I'm going to post the recipe that I'll be using:
Gluten free pizza cups
1. Get some gluten free bisquick, make biscuits according to package, put them in the bottom of a muffin tin.
2. Use your favorite marinara- I use Prego Three Cheese because it is one of the only jarred ones that is  gluten free and has no onions:). Slather it on top of the biscuits to your heart's desire.
3. Top with mozzarella cheese (you can use low fat or not here, depending on your diet preferences).
4. I cut regular sized turkey pepperoni and put them on top, but you can use minis if you prefer.
5. Bake at 350 for about 15 minutes, unless you're me and prefer a golden cheesey goodness on top, then bake for about 20 minutes or until it looks like you want.
Enjoy, friends! I'll blog more later- and I am going to be starting a youtube channel for tips and what not.

Monday, September 3, 2012

Fail one, fail two...

I failed on day one. I failed on day two. BUT, they weren't HUGE. Day one (yesterday) I got a shrimp quesadilla and forgot to request corn tortillas, and today, I ate a pack of Nekot cookies. Yesterday's was an accident, today was totally on purpose. I really wonder if I'll ever get past this...see, the thing is, not everything gives me a reaction, at all. With my condition being Celiac's, though, it doesn't matter whether or not I have a reaction, it's still hurting my body. I think this would be a lot easier if I got sick everytime I ate something with gluten in it. I'll get used to it, I suppose. But, so far, I'm not doing the best job. I've got to suck it up and try harder! Continuing farewell to gluten, day 2. No more today, I promise.
Later loves!
Leah

Friday, August 31, 2012

Celiacs Schmeliacs

I read MANY blogs about people being gluten free and them loving it. I hardly ever read anyone whining and complaining about the lifestyle my inside self wants to scream about daily. I can't just go to the Subway downstairs and get a SANDWICH without knowing I'll be sick later. And, much worse than that, I am damaging my insides and risking poor nutrient absorption, osteoporosis, chronic fatigue and pain, and many other icky things. I have MAD respect for the bloggers who put such a positive spin on gluten free living, but I am just not there yet. I hate it. There, I said it. Please don't crucify me, blog world. I'm working on it. I will get better and maybe when I stop gluten all together- I might FEEL better and in turn LOVE being gluten free. Not yet though.

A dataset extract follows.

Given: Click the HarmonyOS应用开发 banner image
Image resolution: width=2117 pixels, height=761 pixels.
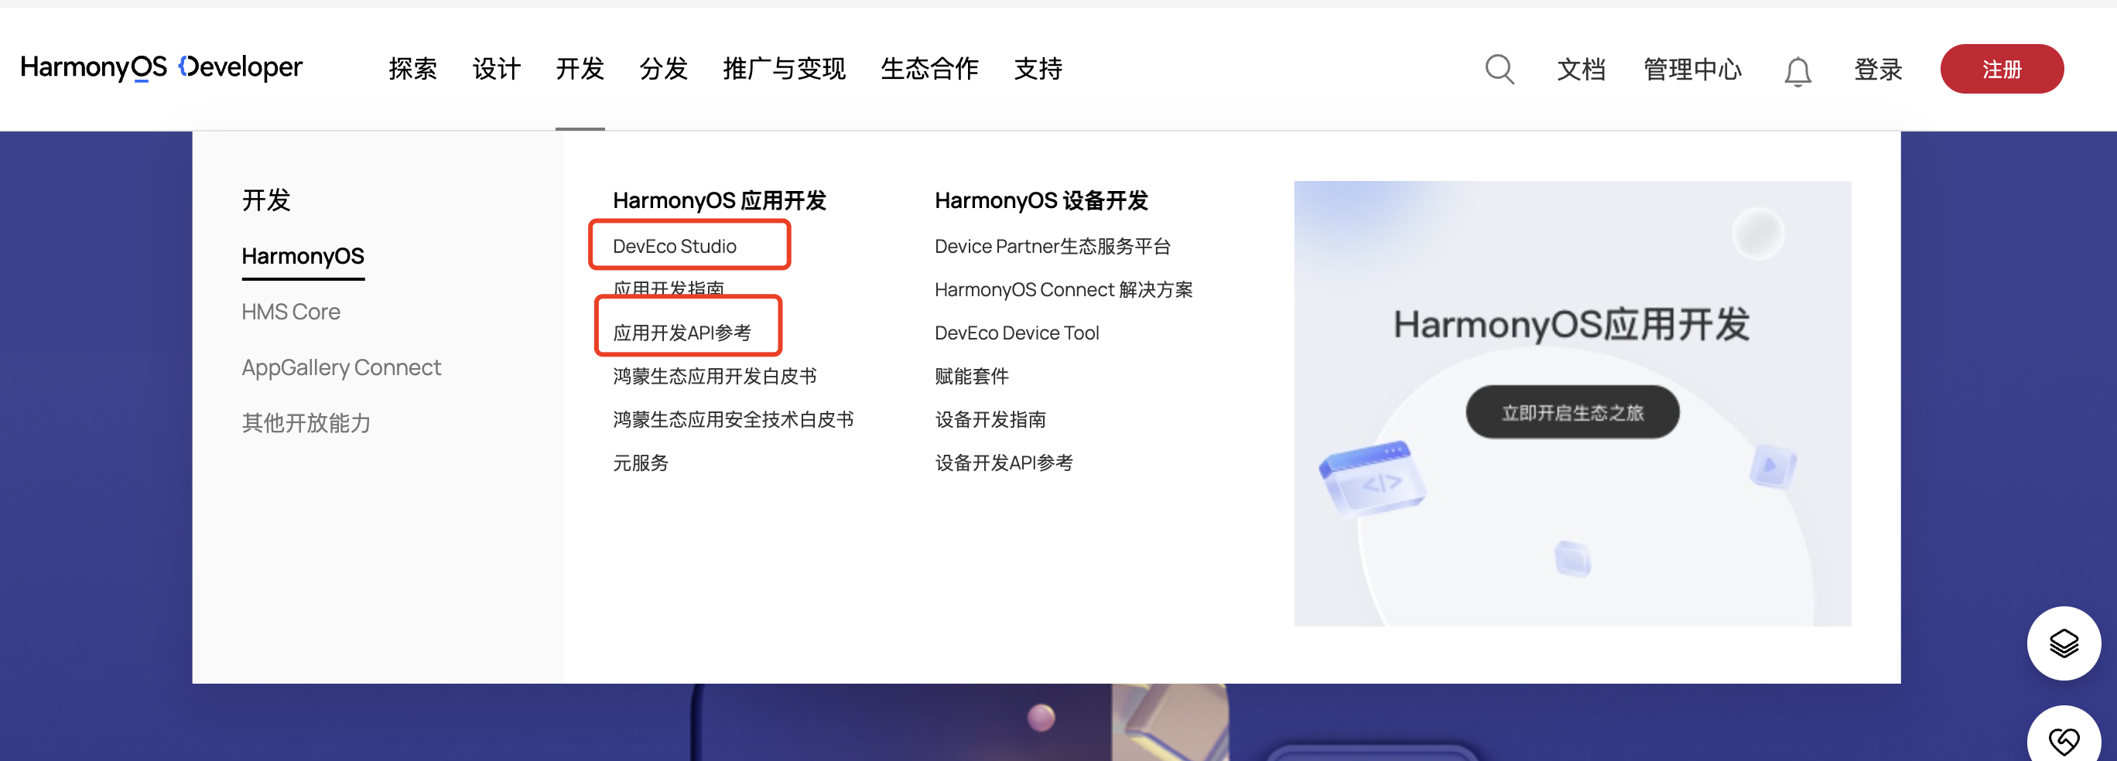Looking at the screenshot, I should click(1572, 404).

But, I digress. As most of you all know (or don't know at all), I have been diagnosed with Celiac's, as much as I've tried to talk my doctor out of it and do trial runs with gluten to make my body tolerate it, I've GOT to be gluten free if I want to be healthy. SO, tomorrow, I'm going to the grocery store and am planning to make quite a few freezer, gluten-friendly meals to keep myself on gluten free for 30 days. I'm HOPING that the 30 days I do this will lead me to continuing this behavior instead of the self destructive behavior of eating things that are ruining my insides! I'm telling you guys in the hopes that my friends in the blogosphere will hold me accountable. I will update. I know, these posts are nothing like my other blog, (beautifuldisasterlfb) and I considered just putting these things there, but I changed my mind.

So, on this blog, I will be posting my frustrations and shortcomings and recipes and everything else that I feel about this crazy step I'm taking to improve my health. I might even throw a beauty post in there here and there since apparently at 30, I look 18, and people want my secrets. I am obsessed with gluten free and beauty blogs, so why not just throw them together and see what happens? I'm contemplating a youtube channel too, so let me know if you might be interested! I hope to gain followers that can encourage me in this journey and maybe even tell me to shut up and get over it:). Diving in!